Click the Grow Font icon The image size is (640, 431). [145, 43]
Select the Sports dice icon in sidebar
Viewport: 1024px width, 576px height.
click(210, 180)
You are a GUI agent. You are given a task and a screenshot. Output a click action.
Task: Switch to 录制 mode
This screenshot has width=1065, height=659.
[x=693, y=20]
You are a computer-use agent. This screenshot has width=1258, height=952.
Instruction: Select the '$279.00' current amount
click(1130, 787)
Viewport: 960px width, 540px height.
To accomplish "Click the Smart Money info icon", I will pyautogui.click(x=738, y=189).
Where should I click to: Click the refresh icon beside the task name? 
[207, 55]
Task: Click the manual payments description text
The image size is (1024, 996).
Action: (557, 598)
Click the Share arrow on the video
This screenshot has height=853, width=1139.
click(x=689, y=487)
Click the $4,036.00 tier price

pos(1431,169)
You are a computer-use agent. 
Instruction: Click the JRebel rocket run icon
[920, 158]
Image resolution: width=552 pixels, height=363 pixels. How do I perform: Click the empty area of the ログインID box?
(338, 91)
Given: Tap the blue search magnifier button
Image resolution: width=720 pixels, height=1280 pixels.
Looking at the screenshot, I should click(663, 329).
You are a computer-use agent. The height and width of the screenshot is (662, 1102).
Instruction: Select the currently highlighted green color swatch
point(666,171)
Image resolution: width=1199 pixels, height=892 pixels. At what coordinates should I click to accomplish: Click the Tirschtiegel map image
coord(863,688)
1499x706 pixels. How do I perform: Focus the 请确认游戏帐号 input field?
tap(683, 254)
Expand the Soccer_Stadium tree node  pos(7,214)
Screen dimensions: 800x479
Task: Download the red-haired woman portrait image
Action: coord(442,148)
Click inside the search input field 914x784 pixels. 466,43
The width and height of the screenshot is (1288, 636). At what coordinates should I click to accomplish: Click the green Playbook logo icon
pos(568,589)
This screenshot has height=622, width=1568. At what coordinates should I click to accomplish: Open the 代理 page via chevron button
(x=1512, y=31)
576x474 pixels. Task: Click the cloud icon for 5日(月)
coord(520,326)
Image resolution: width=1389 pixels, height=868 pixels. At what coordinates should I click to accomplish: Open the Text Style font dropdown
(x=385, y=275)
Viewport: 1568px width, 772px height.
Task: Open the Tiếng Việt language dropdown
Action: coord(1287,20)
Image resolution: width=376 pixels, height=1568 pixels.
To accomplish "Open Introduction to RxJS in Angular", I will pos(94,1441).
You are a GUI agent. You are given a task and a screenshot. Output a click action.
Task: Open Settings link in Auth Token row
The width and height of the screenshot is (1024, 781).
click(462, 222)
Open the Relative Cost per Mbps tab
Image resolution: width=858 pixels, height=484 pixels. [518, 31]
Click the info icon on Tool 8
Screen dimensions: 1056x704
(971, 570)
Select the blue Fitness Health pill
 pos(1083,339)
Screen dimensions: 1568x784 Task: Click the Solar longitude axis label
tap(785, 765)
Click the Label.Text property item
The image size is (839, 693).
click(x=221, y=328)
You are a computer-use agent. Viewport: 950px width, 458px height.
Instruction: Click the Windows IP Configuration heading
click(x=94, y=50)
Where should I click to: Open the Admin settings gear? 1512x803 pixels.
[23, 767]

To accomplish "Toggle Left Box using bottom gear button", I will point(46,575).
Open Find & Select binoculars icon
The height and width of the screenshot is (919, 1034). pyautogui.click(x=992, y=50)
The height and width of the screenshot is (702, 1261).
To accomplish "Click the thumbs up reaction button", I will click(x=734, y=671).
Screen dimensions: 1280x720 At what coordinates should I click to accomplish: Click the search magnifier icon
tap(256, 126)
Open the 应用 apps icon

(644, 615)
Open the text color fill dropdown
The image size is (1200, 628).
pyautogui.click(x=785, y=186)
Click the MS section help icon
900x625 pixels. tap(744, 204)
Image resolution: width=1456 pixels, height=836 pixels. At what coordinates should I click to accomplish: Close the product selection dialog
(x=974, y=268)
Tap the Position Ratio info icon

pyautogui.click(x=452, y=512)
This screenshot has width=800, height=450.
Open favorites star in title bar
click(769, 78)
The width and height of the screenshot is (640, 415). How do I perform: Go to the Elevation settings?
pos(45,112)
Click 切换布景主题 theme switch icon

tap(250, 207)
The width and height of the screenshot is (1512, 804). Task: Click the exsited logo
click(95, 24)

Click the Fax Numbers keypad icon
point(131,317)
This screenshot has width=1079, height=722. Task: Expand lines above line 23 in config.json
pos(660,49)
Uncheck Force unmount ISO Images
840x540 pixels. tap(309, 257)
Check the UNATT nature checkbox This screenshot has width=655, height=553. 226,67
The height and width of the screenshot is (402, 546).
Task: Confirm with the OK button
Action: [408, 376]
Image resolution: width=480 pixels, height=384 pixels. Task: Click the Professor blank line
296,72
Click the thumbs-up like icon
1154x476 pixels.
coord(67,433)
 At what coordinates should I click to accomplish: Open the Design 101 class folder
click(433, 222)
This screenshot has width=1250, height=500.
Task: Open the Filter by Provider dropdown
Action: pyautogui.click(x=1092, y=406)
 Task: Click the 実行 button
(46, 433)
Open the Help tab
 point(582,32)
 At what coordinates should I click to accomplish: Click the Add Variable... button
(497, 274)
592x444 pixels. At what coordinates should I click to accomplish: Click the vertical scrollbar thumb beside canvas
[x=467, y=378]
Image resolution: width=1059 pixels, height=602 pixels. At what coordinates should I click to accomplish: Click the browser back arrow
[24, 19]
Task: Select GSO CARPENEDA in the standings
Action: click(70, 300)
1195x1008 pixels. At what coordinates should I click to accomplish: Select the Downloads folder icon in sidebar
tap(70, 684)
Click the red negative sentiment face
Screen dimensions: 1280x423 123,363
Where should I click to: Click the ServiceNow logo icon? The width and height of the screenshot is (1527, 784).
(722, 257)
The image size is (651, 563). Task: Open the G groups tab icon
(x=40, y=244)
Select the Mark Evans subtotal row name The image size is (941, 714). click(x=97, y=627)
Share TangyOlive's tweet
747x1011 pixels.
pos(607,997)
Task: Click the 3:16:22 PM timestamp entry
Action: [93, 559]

────

The full listing is to be restated word for word.

> Solved problem:
Click the Grow Font icon The image size is (640, 431). [145, 43]
Select the Sports dice icon in sidebar
Viewport: 1024px width, 576px height.
click(210, 180)
You are a GUI agent. You are given a task and a screenshot. Output a click action.
Task: Switch to 录制 mode
This screenshot has width=1065, height=659.
[x=693, y=20]
You are a computer-use agent. This screenshot has width=1258, height=952.
Instruction: Select the '$279.00' current amount
click(1130, 787)
Viewport: 960px width, 540px height.
To accomplish "Click the Smart Money info icon", I will pyautogui.click(x=738, y=189).
Where should I click to: Click the refresh icon beside the task name? 
[207, 55]
Task: Click the manual payments description text
The image size is (1024, 996).
Action: (557, 598)
Click the Share arrow on the video
This screenshot has height=853, width=1139.
click(x=689, y=487)
Click the $4,036.00 tier price

pos(1431,169)
You are a computer-use agent. 
Instruction: Click the JRebel rocket run icon
[920, 158]
Image resolution: width=552 pixels, height=363 pixels. How do I perform: Click the empty area of the ログインID box?
(338, 91)
Given: Tap the blue search magnifier button
Image resolution: width=720 pixels, height=1280 pixels.
Looking at the screenshot, I should click(663, 329).
You are a computer-use agent. The height and width of the screenshot is (662, 1102).
Instruction: Select the currently highlighted green color swatch
point(666,171)
Image resolution: width=1199 pixels, height=892 pixels. At what coordinates should I click to accomplish: Click the Tirschtiegel map image
coord(863,688)
1499x706 pixels. How do I perform: Focus the 请确认游戏帐号 input field?
tap(683, 254)
Expand the Soccer_Stadium tree node  pos(7,214)
Screen dimensions: 800x479
Task: Download the red-haired woman portrait image
Action: coord(442,148)
Click inside the search input field 914x784 pixels. 466,43
The width and height of the screenshot is (1288, 636). At what coordinates should I click to accomplish: Click the green Playbook logo icon
pos(568,589)
This screenshot has height=622, width=1568. At what coordinates should I click to accomplish: Open the 代理 page via chevron button
(x=1512, y=31)
576x474 pixels. Task: Click the cloud icon for 5日(月)
coord(520,326)
Image resolution: width=1389 pixels, height=868 pixels. At what coordinates should I click to accomplish: Open the Text Style font dropdown
(x=385, y=275)
Viewport: 1568px width, 772px height.
Task: Open the Tiếng Việt language dropdown
Action: coord(1287,20)
Image resolution: width=376 pixels, height=1568 pixels.
To accomplish "Open Introduction to RxJS in Angular", I will pos(94,1441).
You are a GUI agent. You are given a task and a screenshot. Output a click action.
Task: Open Settings link in Auth Token row
The width and height of the screenshot is (1024, 781).
click(462, 222)
Open the Relative Cost per Mbps tab
Image resolution: width=858 pixels, height=484 pixels. [518, 31]
Click the info icon on Tool 8
Screen dimensions: 1056x704
(971, 570)
Select the blue Fitness Health pill
 pos(1083,339)
Screen dimensions: 1568x784 Task: Click the Solar longitude axis label
tap(785, 765)
Click the Label.Text property item
The image size is (839, 693).
click(x=221, y=328)
You are a computer-use agent. Viewport: 950px width, 458px height.
Instruction: Click the Windows IP Configuration heading
click(x=94, y=50)
Where should I click to: Open the Admin settings gear? 1512x803 pixels.
[23, 767]

To accomplish "Toggle Left Box using bottom gear button", I will point(46,575).
Open Find & Select binoculars icon
The height and width of the screenshot is (919, 1034). pyautogui.click(x=992, y=50)
The height and width of the screenshot is (702, 1261).
To accomplish "Click the thumbs up reaction button", I will click(x=734, y=671).
Screen dimensions: 1280x720 At what coordinates should I click to accomplish: Click the search magnifier icon
tap(256, 126)
Open the 应用 apps icon

(644, 615)
Open the text color fill dropdown
The image size is (1200, 628).
pyautogui.click(x=785, y=186)
Click the MS section help icon
900x625 pixels. tap(744, 204)
Image resolution: width=1456 pixels, height=836 pixels. At what coordinates should I click to accomplish: Close the product selection dialog
(x=974, y=268)
Tap the Position Ratio info icon

pyautogui.click(x=452, y=512)
This screenshot has width=800, height=450.
Open favorites star in title bar
click(769, 78)
The width and height of the screenshot is (640, 415). How do I perform: Go to the Elevation settings?
pos(45,112)
Click 切换布景主题 theme switch icon

tap(250, 207)
The width and height of the screenshot is (1512, 804). Task: Click the exsited logo
click(95, 24)

Click the Fax Numbers keypad icon
point(131,317)
This screenshot has width=1079, height=722. Task: Expand lines above line 23 in config.json
pos(660,49)
Uncheck Force unmount ISO Images
840x540 pixels. tap(309, 257)
Check the UNATT nature checkbox This screenshot has width=655, height=553. 226,67
The height and width of the screenshot is (402, 546).
Task: Confirm with the OK button
Action: [408, 376]
Image resolution: width=480 pixels, height=384 pixels. Task: Click the Professor blank line
296,72
Click the thumbs-up like icon
1154x476 pixels.
coord(67,433)
 At what coordinates should I click to accomplish: Open the Design 101 class folder
click(433, 222)
This screenshot has width=1250, height=500.
Task: Open the Filter by Provider dropdown
Action: pyautogui.click(x=1092, y=406)
 Task: Click the 実行 button
(46, 433)
Open the Help tab
 point(582,32)
 At what coordinates should I click to accomplish: Click the Add Variable... button
(497, 274)
592x444 pixels. At what coordinates should I click to accomplish: Click the vertical scrollbar thumb beside canvas
[x=467, y=378]
Image resolution: width=1059 pixels, height=602 pixels. At what coordinates should I click to accomplish: Click the browser back arrow
[24, 19]
Task: Select GSO CARPENEDA in the standings
Action: click(70, 300)
1195x1008 pixels. At what coordinates should I click to accomplish: Select the Downloads folder icon in sidebar
tap(70, 684)
Click the red negative sentiment face
Screen dimensions: 1280x423 123,363
Where should I click to: Click the ServiceNow logo icon? The width and height of the screenshot is (1527, 784).
(722, 257)
The image size is (651, 563). Task: Open the G groups tab icon
(x=40, y=244)
Select the Mark Evans subtotal row name The image size is (941, 714). click(x=97, y=627)
Share TangyOlive's tweet
747x1011 pixels.
pos(607,997)
Task: Click the 3:16:22 PM timestamp entry
Action: [93, 559]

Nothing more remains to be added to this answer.